Half of Australians were no longer (27%) or unsure (23%) of whether they would be able to spend time with family this Christmas due to financial constraints, according to recent research commissioned by gift flick.

If they can’t be together 18% won’t be gifting, less than one-third (31%) have said it will depend on how close the person is and, just over half (51%) have said they will still give.

“While sending e-gift cards or vouchers is one of Australia’s favourite ways to gift (62%) (Pure Profile, Christmas 2022 Report), our research showed there were some notable apprehensions with this method,” gift flick co-founder and chief marketing officer, Helen Marsh said.

“For those who do use e-gift cards or vouchers, more than half (53%) worry that it comes across a bit lazy just sending a nominal value gift card, while almost 38% were worried their gift might seem impersonal, and a further 33% weren’t comfortable putting a nominal value on their gift.

“For those that don’t gift e-gift cards or vouchers, the strongest reasons for not doing so were that they liked to give something physical (51%); felt vouchers were impersonal (33%); don’t like to put a value on gifts (25%) or don’t want to be perceived as lazy (22%).

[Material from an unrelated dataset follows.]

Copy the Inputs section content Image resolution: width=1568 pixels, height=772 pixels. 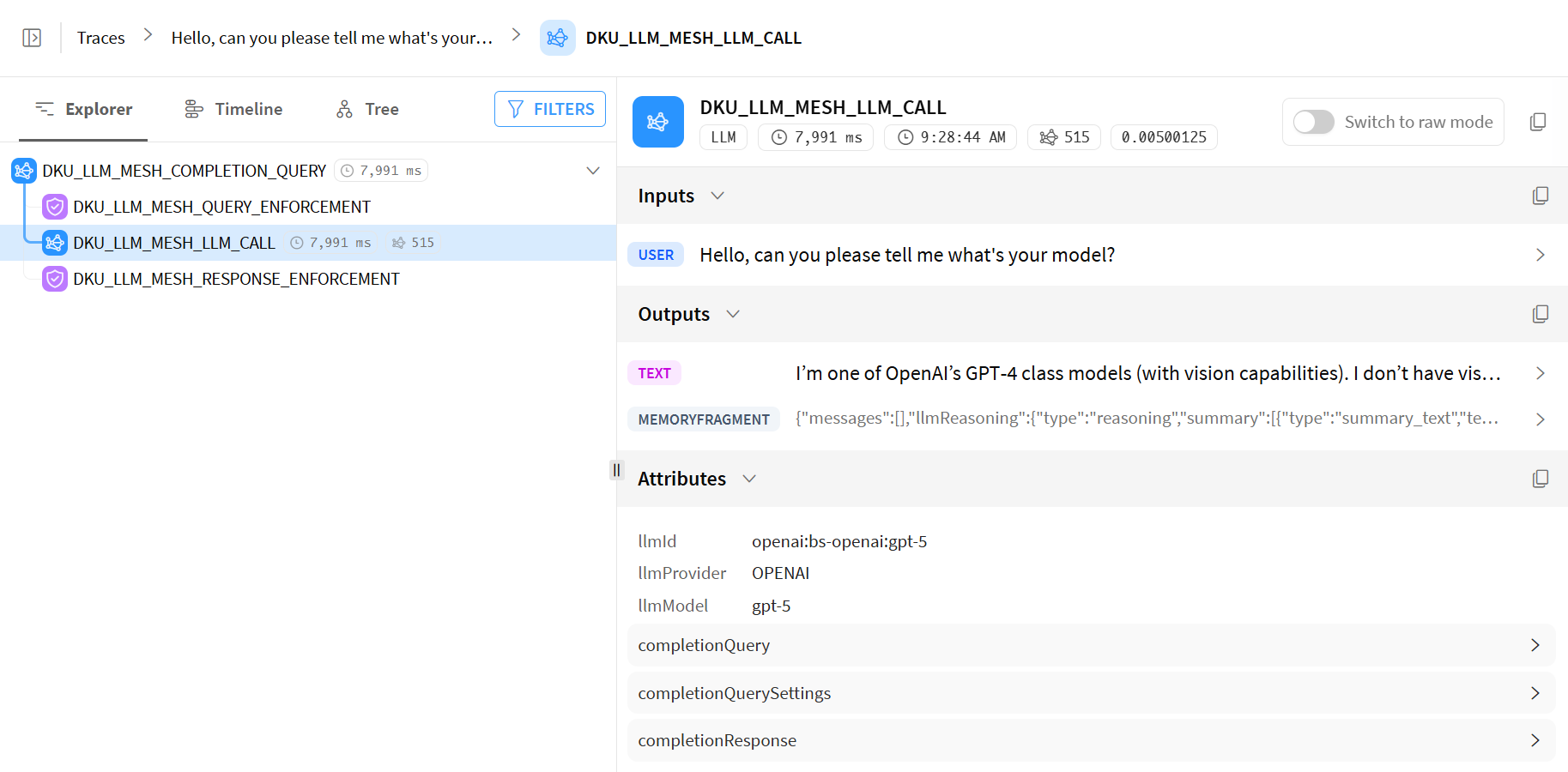pyautogui.click(x=1540, y=196)
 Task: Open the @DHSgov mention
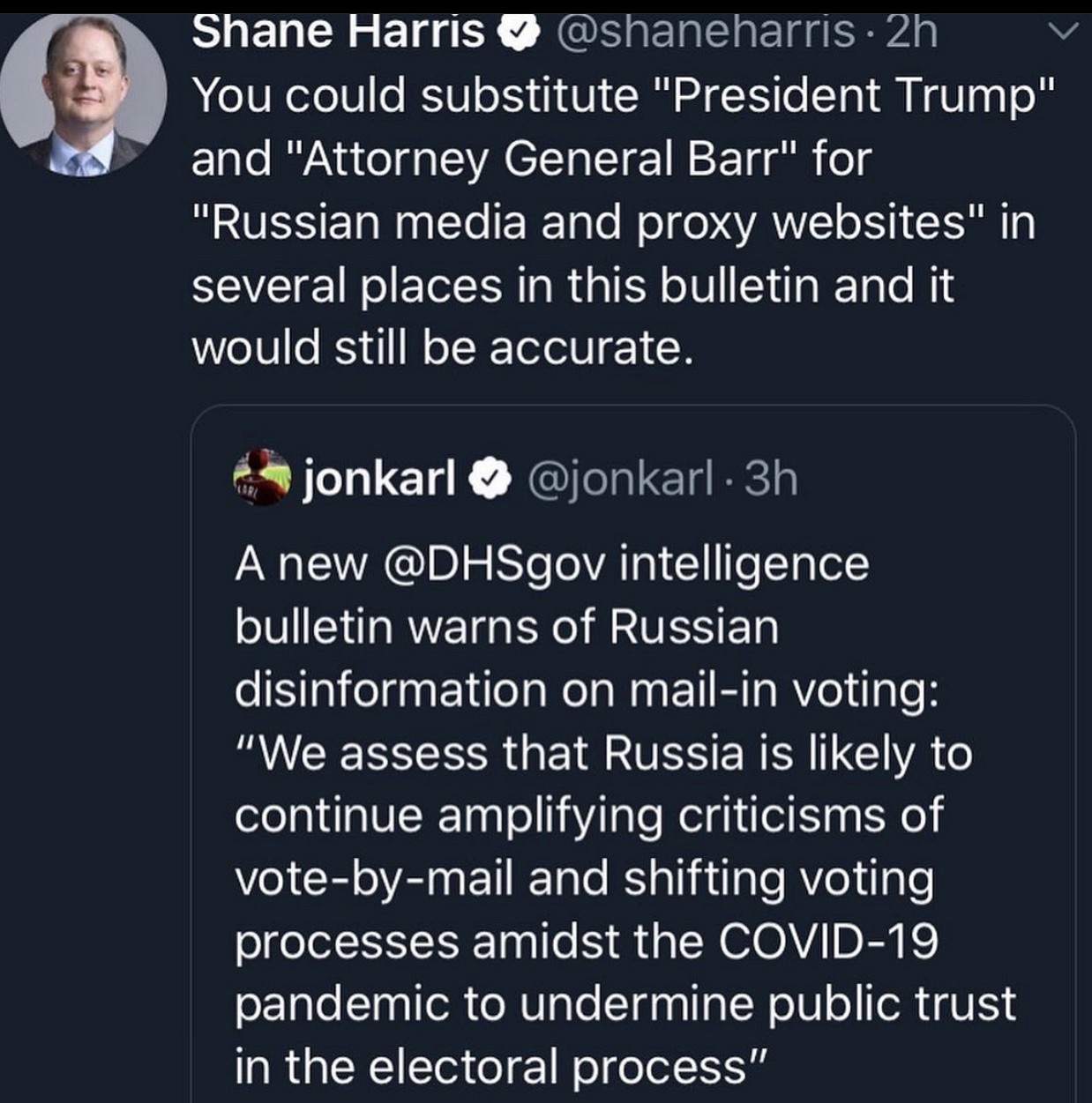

“The message is clear – people have warmed to online gifting, but they worry about the lack of personalisation, connection and/or showing an appropriate amount of effort. gift flick exists to provide an innovative way to digitally gift with personalised ‘gift stories’ that include video and/or written notes and digitally ‘reveals’ physical gifts or vouchers that will be sent directly from the retailer.

“The gifter is provided a unique URL, which they can send directly using any digital means – text, social media messaging or email – at the time of their choice. Even if the gift is going to be late, the sentiment never will and the retailer is still embedded in the experience and as the ‘gift story’ is created to embrace their latest creative marketing execution.”

For those that miss the shipping deadline, 35% have said they’ll send something digitally, 22% said they’d send the physical gift knowing it’d be late, 28% would consider whether they could be bothered sending a gift depending on how close they were to the person and 15% wouldn’t bother sending a gift at all.

“There’s a big share of the market who would welcome an innovative way to show their relatives they care in a more personal, thoughtful way, despite not being present themselves, having a tighter budget or not being able to physically get gifts to loved ones on time. We can solve all those problems,” Marsh added.

“The vast majority of people don’t’ love the ‘crazy of Christmas’ and with tighter budgets this year, a collective sense of exhaustion – but the ongoing human desire to maintain personal connection – we think gift flick could be the saviour for many gifts this Christmas.”